### JOBS
• a. In the passage about the 2013 MTV Video Music Awards, how many viewers did the ceremony draw?
• b. Extend the passage about the 2013 MTV Video Music Awards, picking up after its final sentence.

Start of SOURCE PASSAGE

The 2013 MTV Video Music Awards were held on August 25, 2013, at the Barclays Center in Brooklyn, New York. Marking the 30th installment of the award show, they were the first to be held in New York City not to use a venue within the borough of Manhattan. Nominations were announced on July 17, 2013. Leading the nominees were Justin Timberlake and Macklemore & Ryan Lewis with six, followed by Bruno Mars, Miley Cyrus, and Robin Thicke with four. Pop singer Justin Timberlake was the big winner on the night with four awards, including Video of the Year for "Mirrors" and the Michael Jackson Vanguard Award. Macklemore & Ryan Lewis, Bruno Mars and Taylor Swift were also among the winners of the night. The ceremony drew a total of 10.1 million viewers.

The show featured Miley Cyrus and Robin Thicke's raunchy and sexually-driven performance for the medley of their songs "We Can't Stop" and "Blurred Lines", which received negative reactions from critics and mixed reactions from fans and fellow celebrities. The most watched performance of the night was Justin Timberlake's 15-minute medley number, which included a brief reunion with NSYNC, leading up to his acceptance speech for the Michael Jackson Video Vanguard Award.

End of SOURCE PASSAGE
Start of RECORDS

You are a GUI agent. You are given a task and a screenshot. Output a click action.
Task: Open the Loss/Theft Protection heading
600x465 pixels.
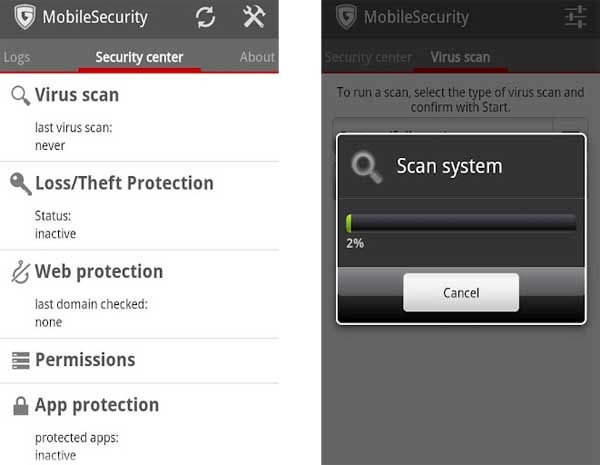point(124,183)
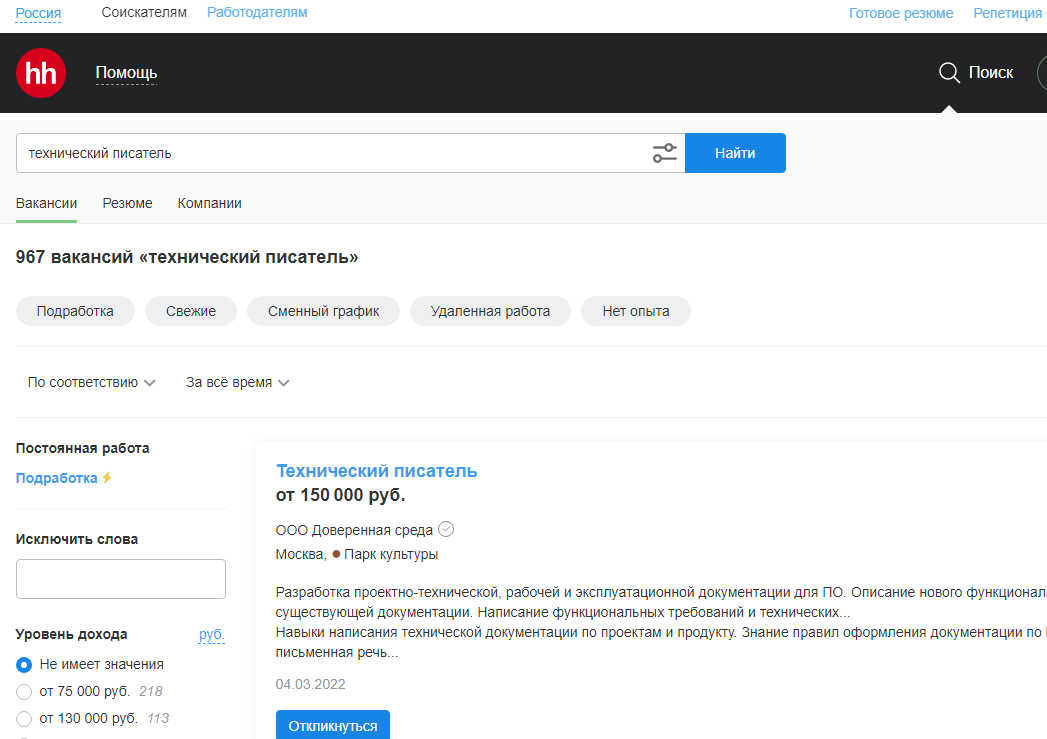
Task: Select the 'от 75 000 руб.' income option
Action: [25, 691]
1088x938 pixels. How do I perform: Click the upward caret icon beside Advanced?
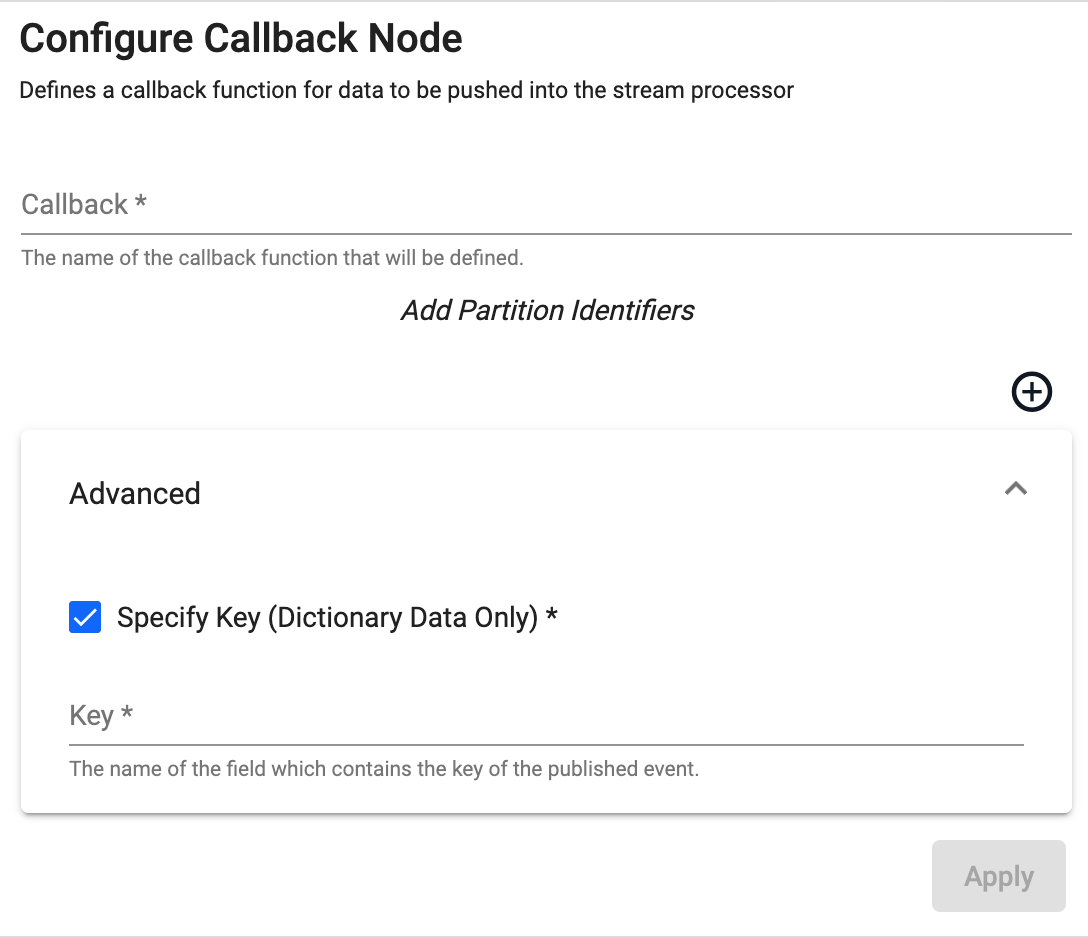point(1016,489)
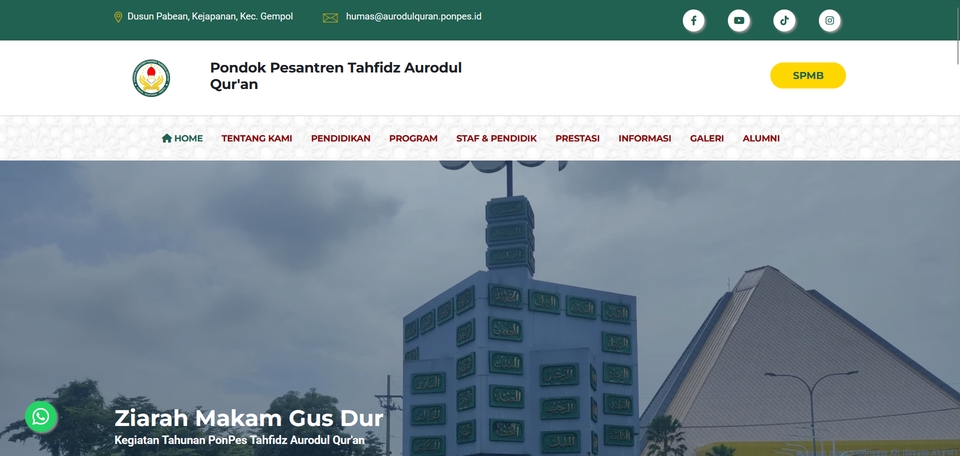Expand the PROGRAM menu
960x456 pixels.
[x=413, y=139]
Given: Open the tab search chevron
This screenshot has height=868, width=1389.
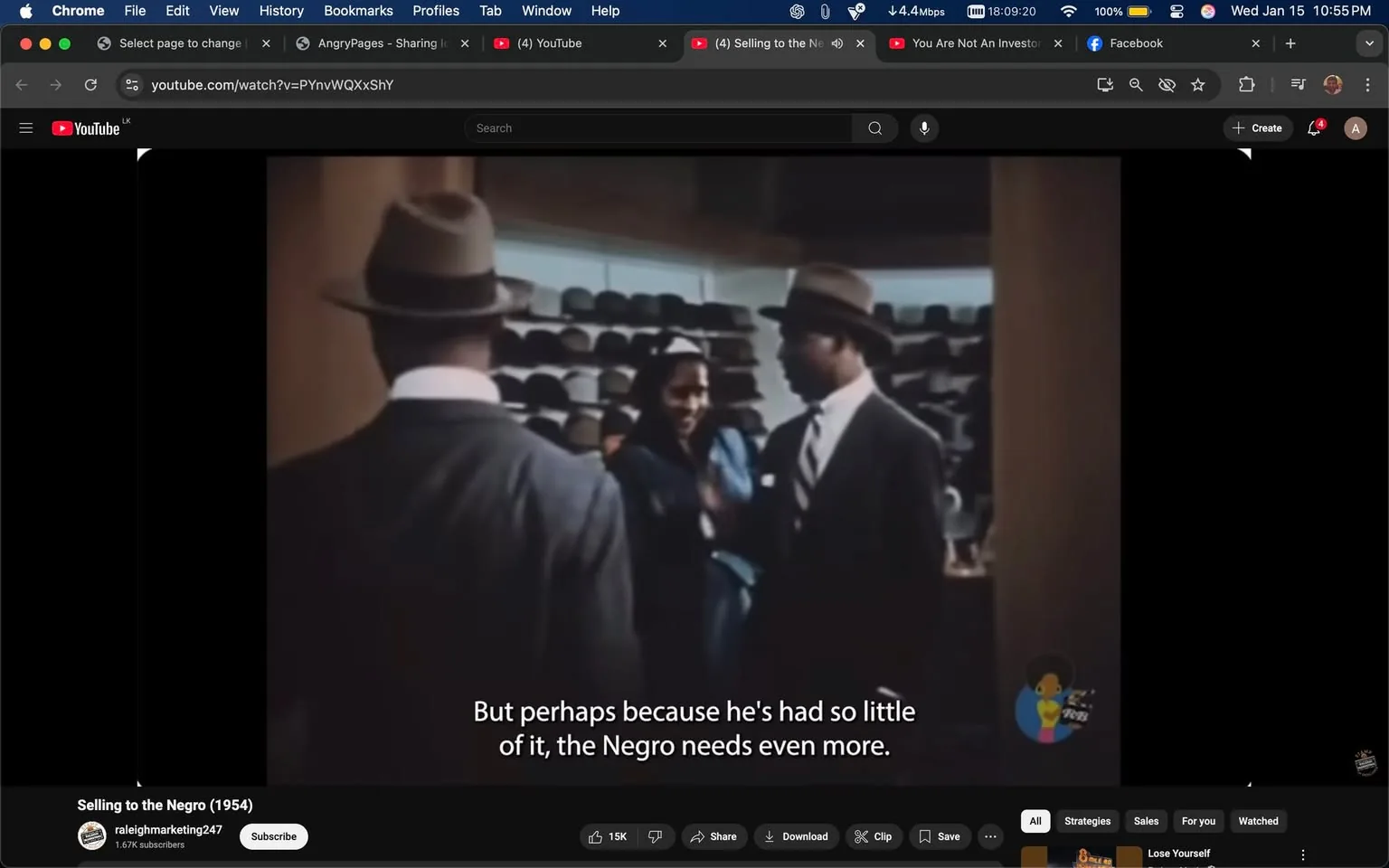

End of RECORDS

### RESPONSES TO THE TASKS
• a. 10.1 million viewers

• b.
Performances

House artist
 DJ Cassidy

Presenters
List of presenters:
 Sway, Christina Garibaldi, James Montgomery – Pre-Show
 One Direction – presented Best Pop Video
 Shailene Woodley and Vanessa Bayer (as Miley Cyrus) – introduced Miley Cyrus and Robin Thicke
 Iggy Azalea and Lil' Kim – presented Best Hip-Hop Video
 Kevin Hart – speech
 Jared Leto – introduced Kanye West
 Daft Punk, Nile Rodgers and Pharrell Williams – presented Best Female Video
 Ed Sheeran – presented Best Video with a Social Message
 Jimmy Fallon – presented Video Vanguard Award
 Vampire Weekend – presented Best Song of the Summer
 ASAP Rocky and Jason Collins – introduced Macklemore, Ryan Lewis and Mary Lambert
 Emeli Sandé and Adam Lambert – presented Artist to Watch
 TLC (T-Boz and Chilli) – introduced Drake
 Taylor Swift – presented Best Male Video
 Selena Gomez – introduced Bruno Mars
 Joseph Gordon-Levitt – presented Video of the Year
 Allison Williams  – introduced Katy Perry

Winners and nominees
Nominees were announced on July 17, 2013. Winners were announced on August 25, 2013.

Video of the Year
Justin Timberlake – "Mirrors"
 Macklemore and Ryan Lewis (featuring Wanz) – "Thrift Shop"
 Bruno Mars – "Locked Out of Heaven"
 Taylor Swift – "I Knew You Were Trouble"
 Robin Thicke (featuring T.I. and Pharrell) – "Blurred Lines"

Best Male Video
Bruno Mars – "Locked Out of Heaven"
 Kendrick Lamar – "Swimming Pools (Drank)"
 Ed Sheeran – "Lego House"
 Robin Thicke (featuring T.I. and Pharrell) – "Blurred Lines"
 Justin Timberlake – "Mirrors"

Best Female Video
Taylor Swift – "I Knew You Were Trouble"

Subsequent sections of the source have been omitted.